Last year marked a turning point for the Greek electricity market, as renewables accounted for the largest share of the domestic energy mix for the first time – 41.6 percent, according to transmission operator ADMIE. Renewable sources pushed gas to second place, with a 38 percent share – gas recorded a decline in its share of total electricity production by slightly more than 4 percentage points compared to 2021.
December was the sixth consecutive month in which a decline in demand was recorded, by 13.6 percent on an annual basis.
According to ADMIE data, 2022 was the first year in which most of the electricity produced in Greece came from green power plants.
Historically speaking, fossil fuels have always had the largest contribution to the production of electricity – until 2021, the leading source was natural gas, which previously took that position from lignite.
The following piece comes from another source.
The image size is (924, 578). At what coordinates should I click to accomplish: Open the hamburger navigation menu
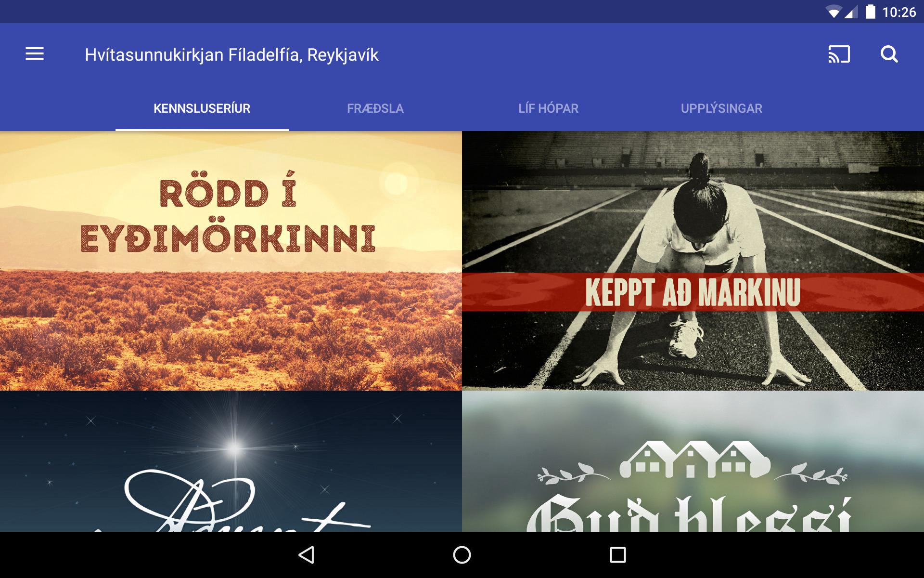[35, 54]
In 2022, there was a reversal again, considering that RES achieved a 41.6 percent share, with a production of 19.7 TWh.
The production of gas power plants in 2022 reached 17.9 TWh. Lignite was in third place with 5.6 TWh, followed by hydropower with 8.5 percent participation and 4 TWh produced.
RES and hydroelectric power plants on a 50.1 percent share
The record production of RES made it possible for most of the kilowatt-hours produced last year in Greece to have a zero carbon footprint – the share of renewable energy sources and hydropower reached a total of 50.1 percent, slightly exceeding the share of all fossil fuels, which amounted to 49.9 percent.
Compared to 2021, gas-based production has decreased by more than 4 percentage points, from 42.8 percent in 2021. This is good news from the point of view of achieving the European goal of reducing gas consumption by 15 percent. This is a goal that all member countries have undertaken on a voluntary basis for the current winter season.
In 2021, renewable sources took second place with a share of 35.3 percent, while lignite accounted for around 11 percent of the domestic energy mix. The share of hydropower plants was also around 11 percent.
A new drop in demand for electricity
ADMIE data show that in December, a significant drop in demand for electricity was recorded, by 13.6 percent compared to December 2021.
Electricity consumption in Greece has been continuously falling since July 2022.
The biggest drop in demand in December was realized in the distribution network – which means that it was again due to a decrease in consumption by households and small and medium-sized enterprises. Efforts to reduce energy costs contributed to this, as well as relatively high outside temperatures in December.